Problem requirements
For each line of the data below, copy it if it holds the word "computer".

Data for analysis
****************************************
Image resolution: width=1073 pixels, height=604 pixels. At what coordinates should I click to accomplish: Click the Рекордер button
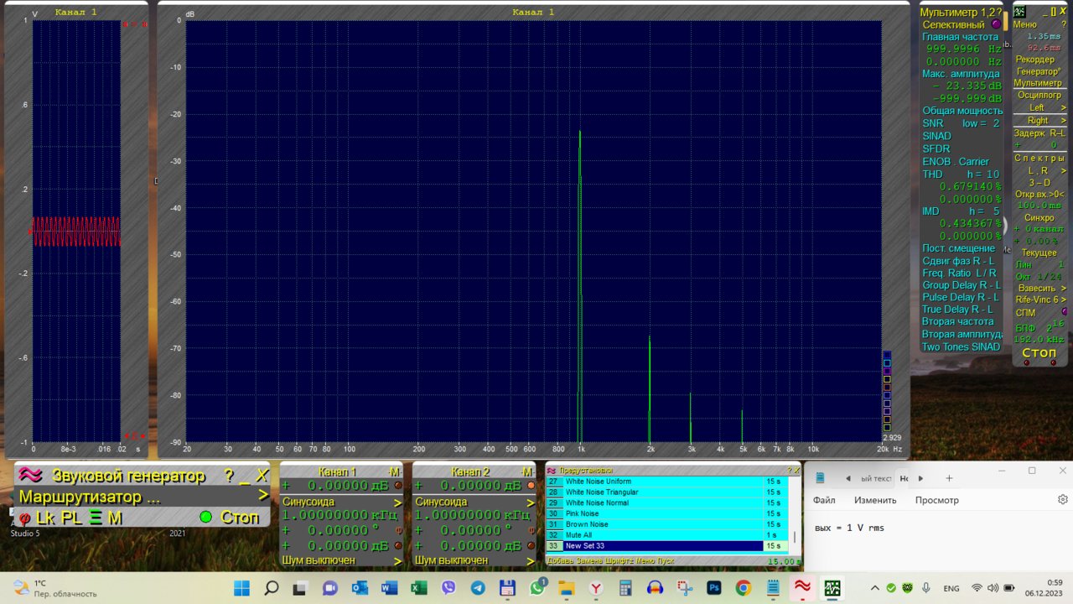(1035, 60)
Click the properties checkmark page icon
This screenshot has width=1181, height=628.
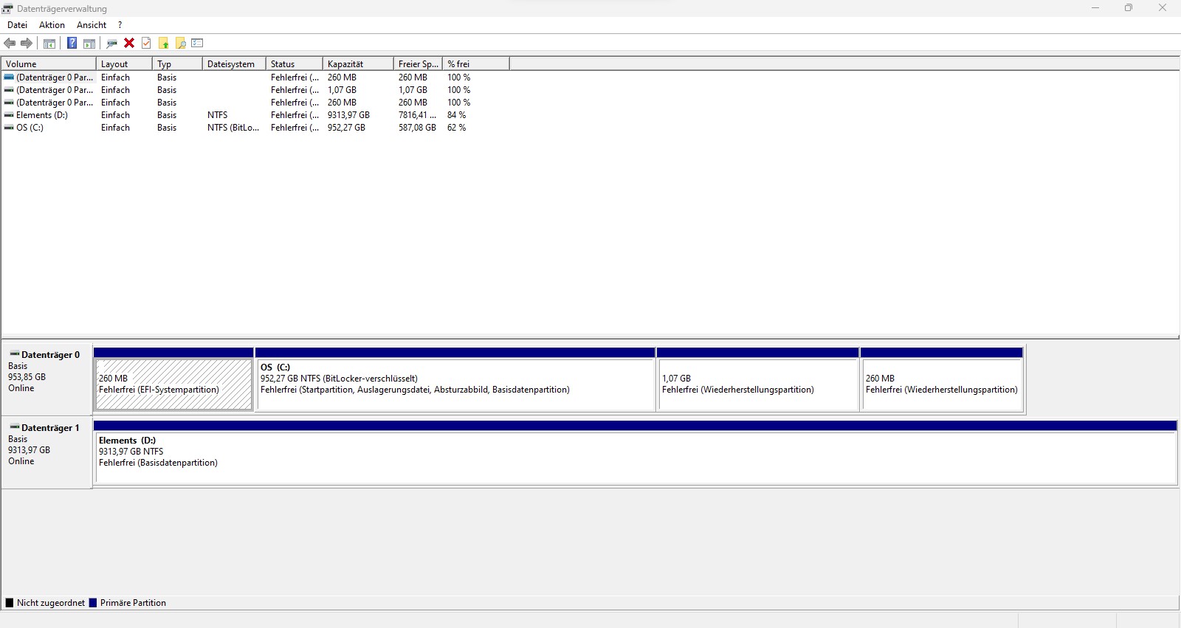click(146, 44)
****************************************
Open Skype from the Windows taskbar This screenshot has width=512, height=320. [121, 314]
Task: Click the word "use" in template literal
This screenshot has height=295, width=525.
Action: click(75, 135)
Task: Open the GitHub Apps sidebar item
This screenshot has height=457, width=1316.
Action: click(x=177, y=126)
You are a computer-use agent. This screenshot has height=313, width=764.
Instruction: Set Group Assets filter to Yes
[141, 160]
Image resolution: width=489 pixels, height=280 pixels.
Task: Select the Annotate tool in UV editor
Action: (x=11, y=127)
****************************************
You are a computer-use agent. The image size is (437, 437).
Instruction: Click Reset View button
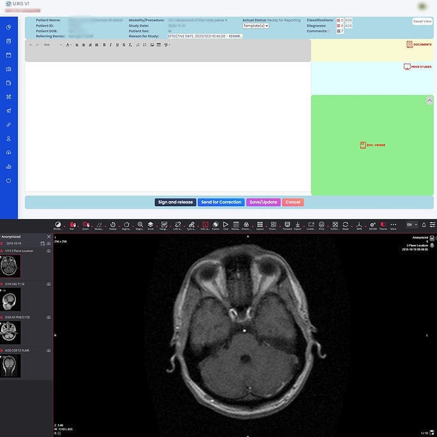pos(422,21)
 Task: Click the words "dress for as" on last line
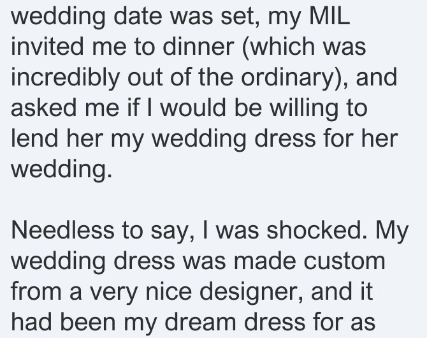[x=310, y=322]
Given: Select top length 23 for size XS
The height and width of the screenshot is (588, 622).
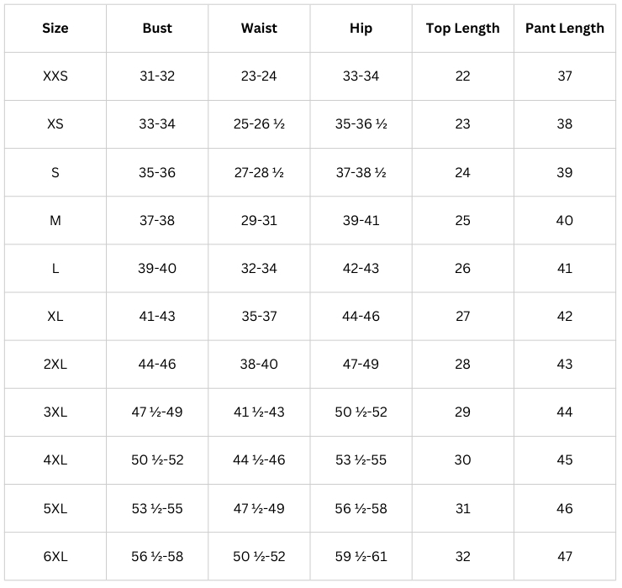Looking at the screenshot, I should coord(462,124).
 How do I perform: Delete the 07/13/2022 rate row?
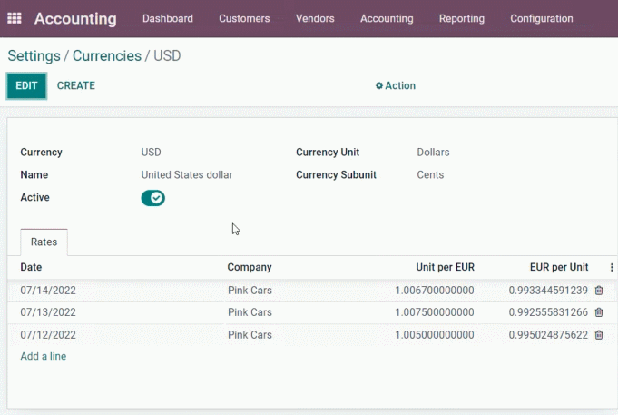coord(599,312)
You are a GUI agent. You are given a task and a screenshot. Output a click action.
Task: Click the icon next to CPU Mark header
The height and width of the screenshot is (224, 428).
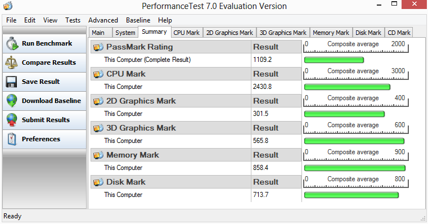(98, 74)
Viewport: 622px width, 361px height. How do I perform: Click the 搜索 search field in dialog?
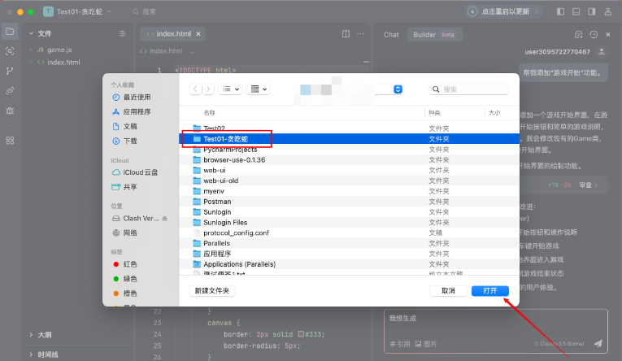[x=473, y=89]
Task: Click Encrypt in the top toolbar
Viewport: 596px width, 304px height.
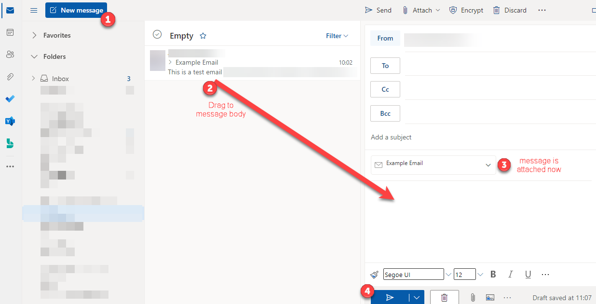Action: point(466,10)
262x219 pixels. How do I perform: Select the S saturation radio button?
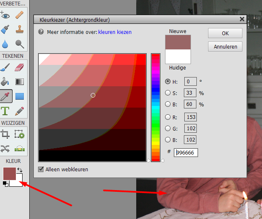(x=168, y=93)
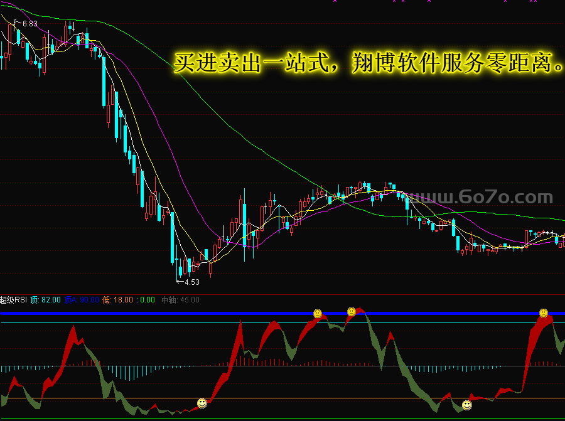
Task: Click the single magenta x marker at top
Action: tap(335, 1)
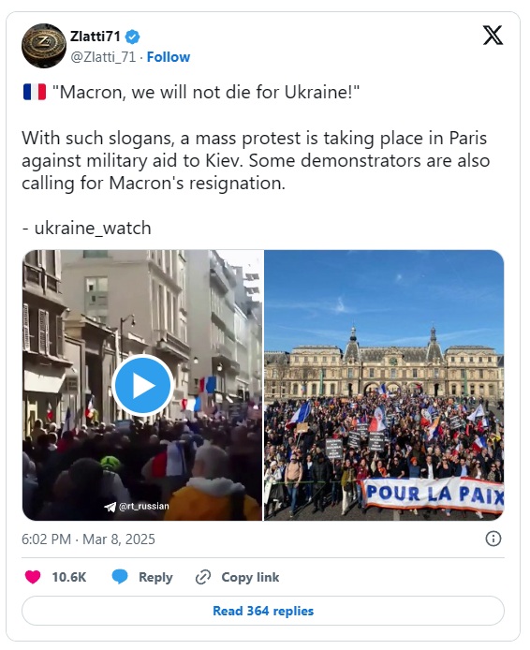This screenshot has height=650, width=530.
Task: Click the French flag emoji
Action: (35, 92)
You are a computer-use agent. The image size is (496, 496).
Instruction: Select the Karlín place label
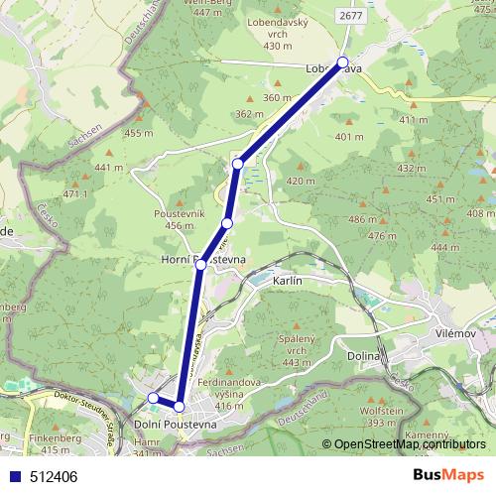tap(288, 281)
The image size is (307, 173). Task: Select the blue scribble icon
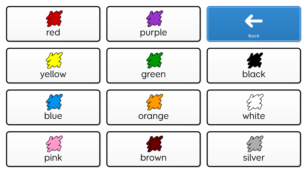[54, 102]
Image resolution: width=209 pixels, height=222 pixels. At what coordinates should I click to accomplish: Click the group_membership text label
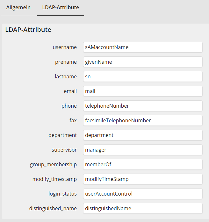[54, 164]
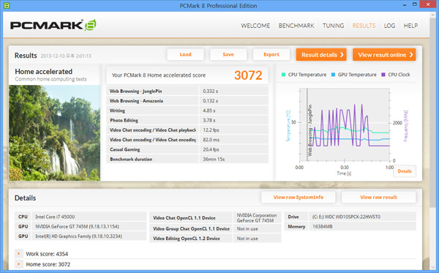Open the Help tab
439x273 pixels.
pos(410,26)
****************************************
Your solution
You are a computer-use agent. This screenshot has height=313, width=764.
You are a computer-use agent. The image size is (437, 437).
You are a computer-use agent. The image size is (496, 496).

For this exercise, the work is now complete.